---------- Data under study

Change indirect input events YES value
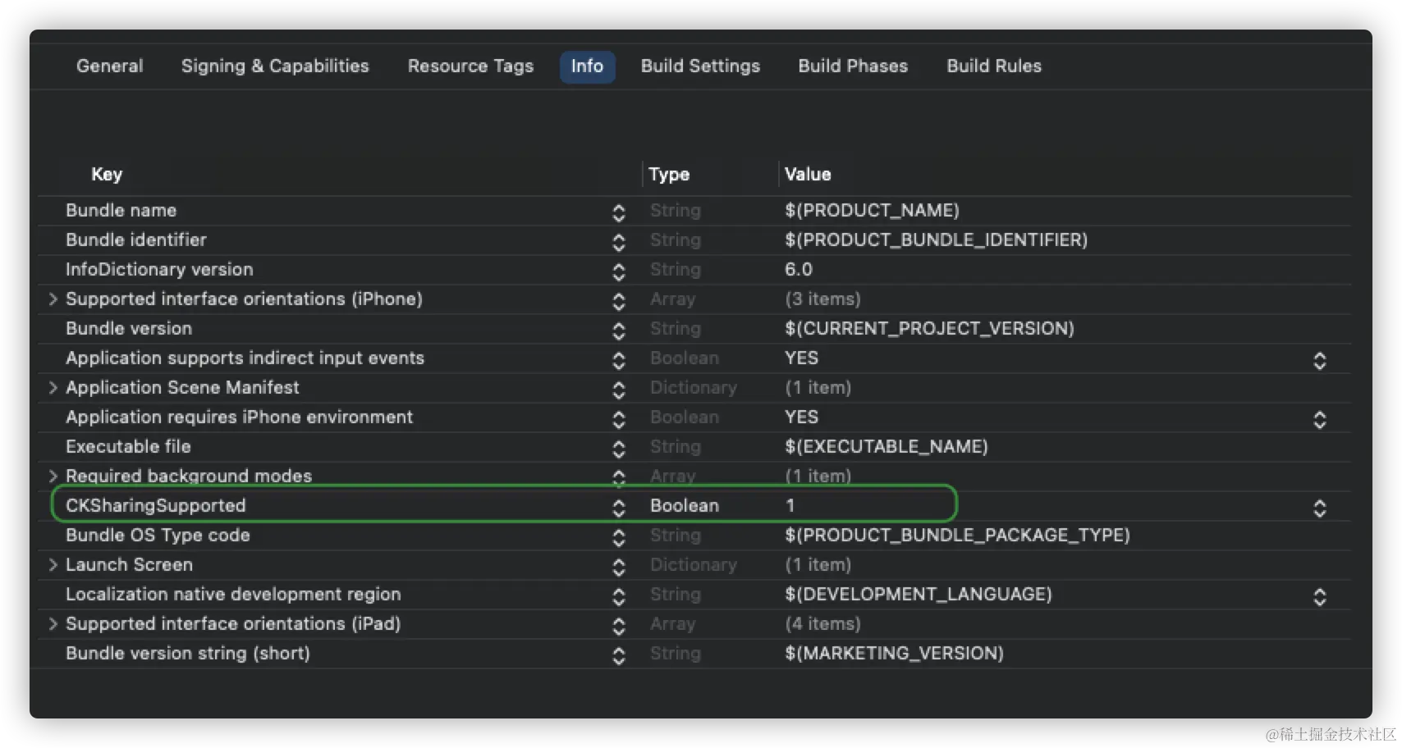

--------------------
---------- Data under study

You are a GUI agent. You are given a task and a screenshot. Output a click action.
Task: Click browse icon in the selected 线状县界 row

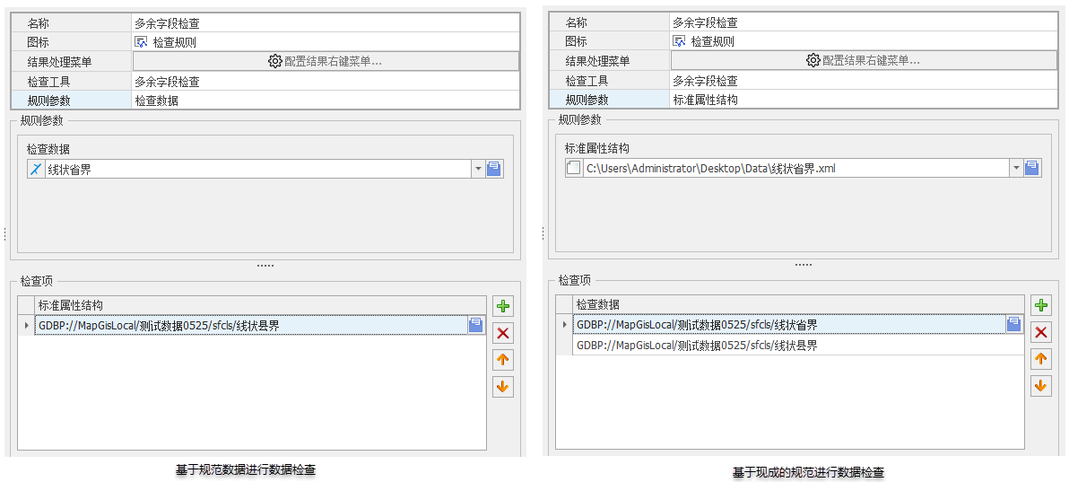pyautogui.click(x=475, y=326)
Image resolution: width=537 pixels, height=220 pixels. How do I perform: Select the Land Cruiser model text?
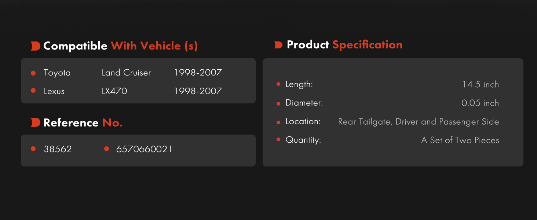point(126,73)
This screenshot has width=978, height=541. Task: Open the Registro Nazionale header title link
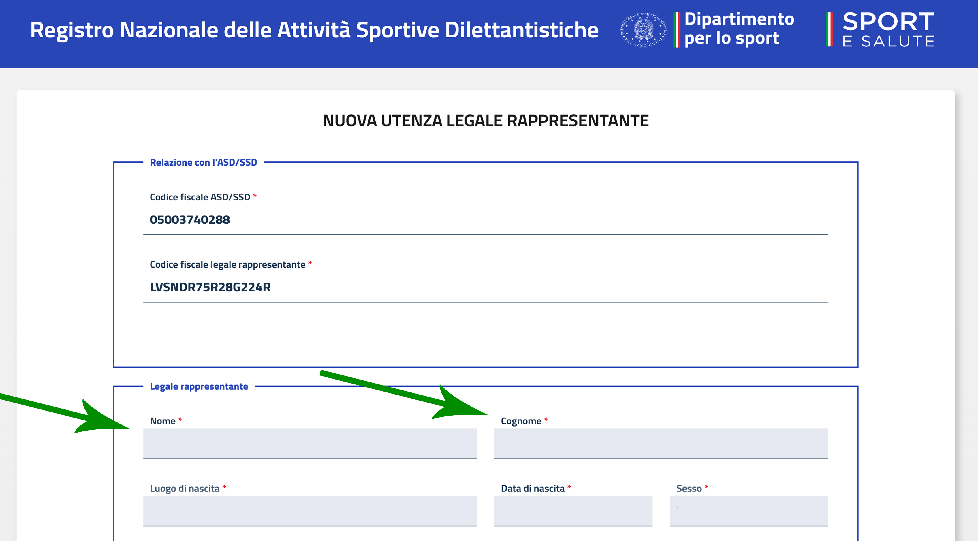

--------------------

§ Your task
Repeat only the stretch of data above that runs from the line with "You are a GUI" to the line with "This screenshot has". Keep both end lines; exclude pictures.

§ Solution to this exercise
You are a GUI agent. You are given a task and a screenshot. Output a click action.
Task: Click browse icon in the selected 线状县界 row

pyautogui.click(x=475, y=326)
Image resolution: width=537 pixels, height=220 pixels. How do I perform: Select the Land Cruiser model text?
point(126,73)
This screenshot has width=978, height=541. Task: Open the Registro Nazionale header title link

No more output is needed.